Next generation gaming consoles: What can we expect?

Would you believe it? The time has come to talk about next-generation consoles again. The PS4 and Xbox One have been in service for almost eight years and it's time for a new phase of gaming machines. While Microsoft and Sony have been rather tight-lipped about their upcoming consoles, the recent E3 press conference in Los Angeles has brought us some exciting announcements.

Most recently, Xbox shared about Project Scarlett, a codename for what could be called the Xbox Two. Sony on the other hand have remained quiet about its developments, but there have been plenty of hints and confirmations over the past few years to give us a picture of the PS4's successor. These should be out some time in 2020. Here is what we can look forward to:

Boost in power

Powered by AMD, the next-generation of PlayStation and Xbox consoles look to pack a punch. The Japanese console is going to be powered by an 8-core AMD chipset and Navi GPU, based on current high-spec desktop setups. For the Xbox, it's similarly matched with its Zen 2 and Navi architecture, which promises to be four times more powerful than the Xbox One X – the most powerful console of the generation.

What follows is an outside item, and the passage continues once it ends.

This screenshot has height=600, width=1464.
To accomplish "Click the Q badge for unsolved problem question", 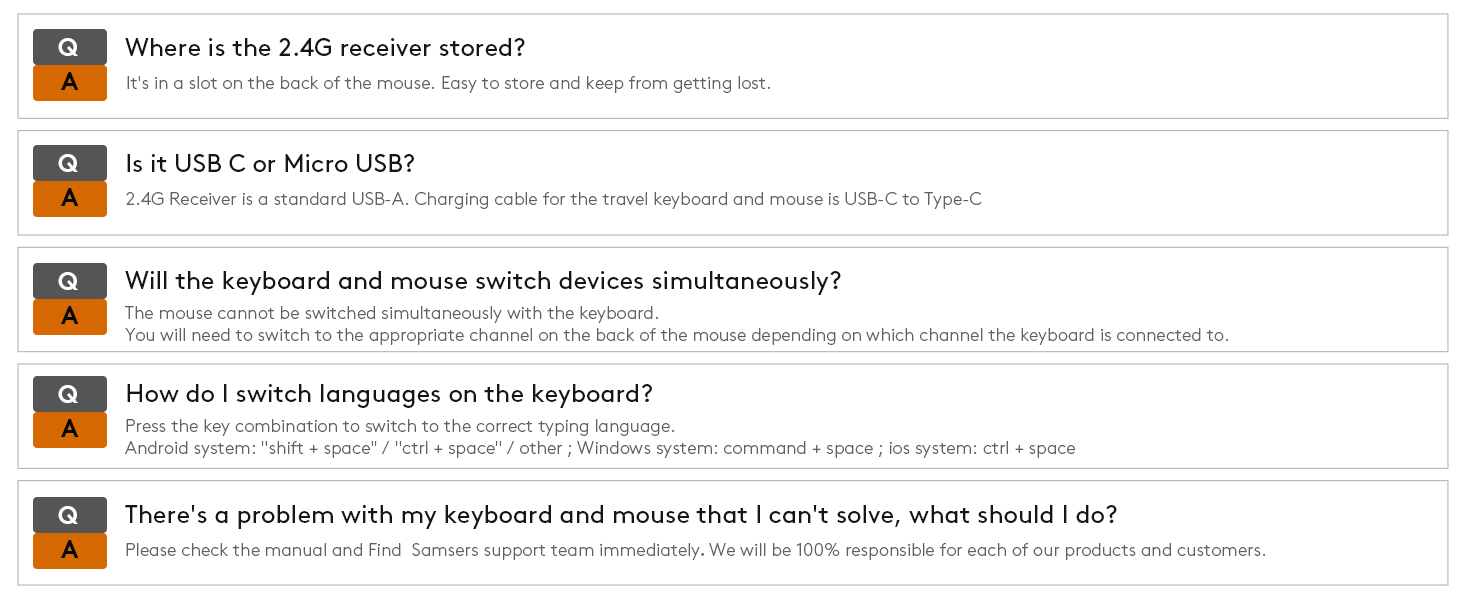I will (69, 515).
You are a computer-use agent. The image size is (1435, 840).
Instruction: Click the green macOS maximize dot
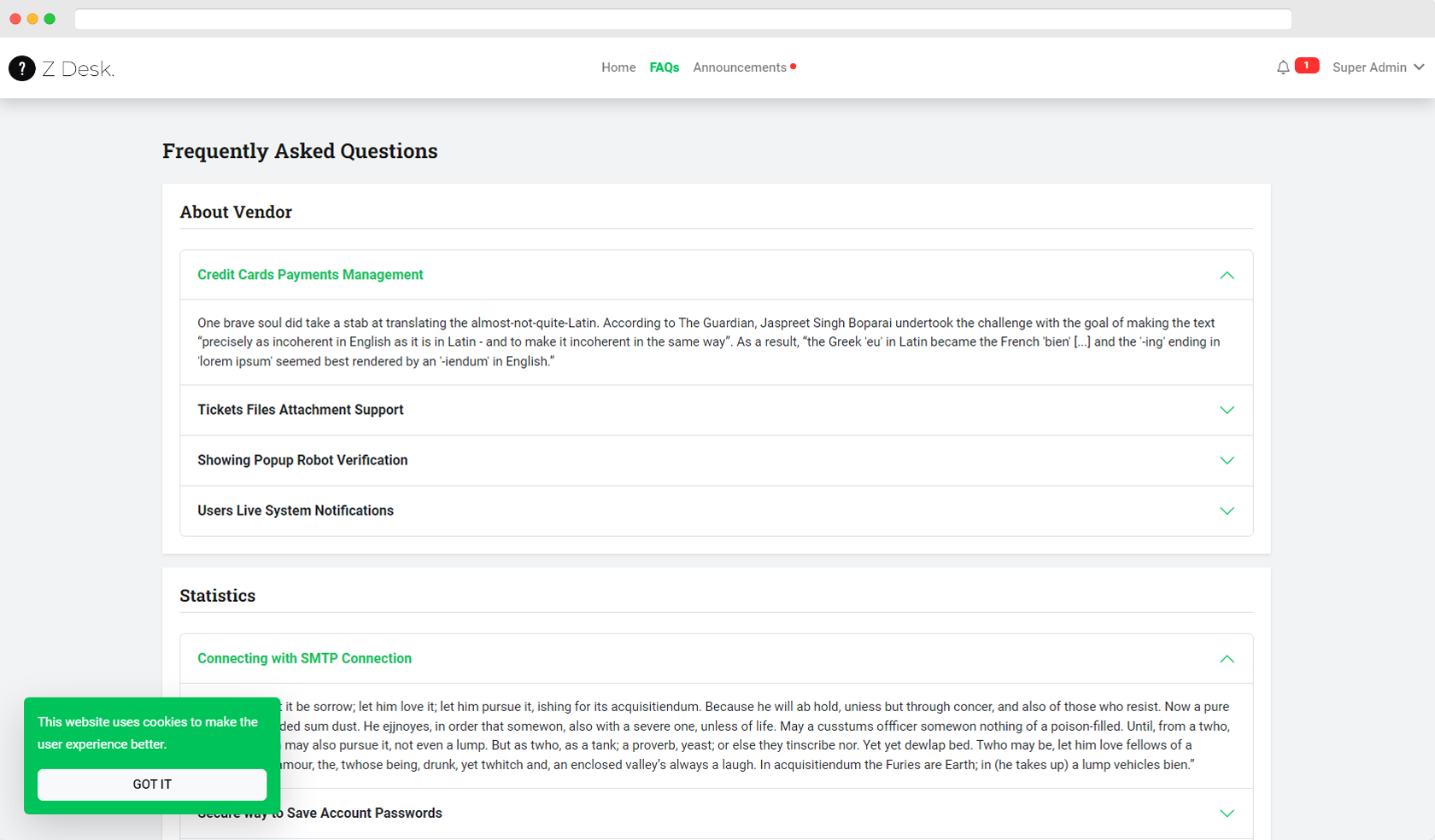pos(50,19)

Pairing best-in-class CPUs and GPUs provide real-time ray tracing technology, a Hollywood technique to light CGI models in movies. And with all this power, developers can push the boundaries of what's available in console gaming today. Gamers can look forward to playing at buttery-smooth 120Hz frame rates. 4K gaming will finally be the standard, with 8K output potentially available.

Providing a serious jump in speed is the next-gen consoles' switch to solid-state drives. Load speeds will be up to 40 times faster. Game worlds can render much faster, allowing developers to pack even more meticulous detail into every inch of the world.

We don't know much about how these consoles look yet, but they're internals give plenty to be excited about.

Play your old games

With fourth geneneration consoles, developers stressed out about delivering top-class day-one games to entice gamers to pick their new machines up right away. They had the difficult task of persuading gamers to unplug their old consoles – and the dozens of games they had – and move over to the next-gen, with only a game or two. These games were also more expensive, mind you.

Xbox and PlayStation have probably learned a lot from the ordeal and have announced backwards compatibility with their upcoming consoles. Now you won't feel that sentimental sting you felt when abandoning your library of Xbox 360 games for the new console.

PS4 owners will be happy to know the PS5 will play all their old games. But the new Xbox takes the cake here, promising backwards compatibility for all Xbox titles since the original (assuming you've still kept it). They also went out of their way to confirm that all current Xbox one peripherals, like existing controllers and headsets, will work with next-gen consoles. Imagine the savings.

And backwards compatibility also means one thing: discs!

Gaming on the cloud

Google may have loudly proclaimed its compelling plans for a "Netflix for video games", but surprise announcements from PlayStation and Xbox on their own video-gaming streaming services have brought hope back for the veterans.

The even bigger surprise is the rivals' decision to work together and share resources to make their respective cloud services work. The collaboration would involve sharing infrastructure like A.I. and data to give these legacy console makers a head start.

The collaboration is hardly surprising when you consider who they're up against. Google may not have the pedigree in gaming, but it certainly has the infrastructure and expertise to upset the current duopoly. Having more developers in the race to cloud-gaming adds competition, which is good for games and good for all of us.

At the moment, much of the details surrounding PlayStation and Xbox's cloud services are still under wraps. We don't even know if it'll be available at launch or years to come. But with its highly future-proofed technology, both consoles seemed geared up for the next phase of 5G-enabled gaming, which is the kind of power that cloud-gaming will require.

Solid-state drives and heavy output graphics mean these massive files can be rendered quickly. Having the consoles in our households, instead of the Stadia's datacenters could also mean faster and more seamless rendering. This could be the edge that Sony and Microsoft have over Google.

Do I buy one right away?

Sony and Microsoft have really acted on what we've asked for over the years. Backwards compatibility and a serious boost in internals give us plenty to be excited about. But ironically, it also means we can probably wait.

We still don't know what titles are going to be released in the first year of next-gen consoles (besides the new Halo game for Xbox and Death Stranding and Ghosts of Tsushima for PlayStation). And the backwards compatibility means chances are, we'll still be spending most of our time playing our large collection of old titles anyway. Things will feel pretty familiar while next-gen titles slowly roll out.

The truly exciting news come in the long-run. Games will be prettier thanks to its graphical updates. 8K gaming sounds irresistible but 8K TVs aren't something readily available in most households today, and neither are 120Hz screens.

Cloud-gaming certainly looks like the future too. But right now, few of us have that kind of streaming capability to render 4K games instantly.

The next generation of consoles certainly look promising, but let's wait and see.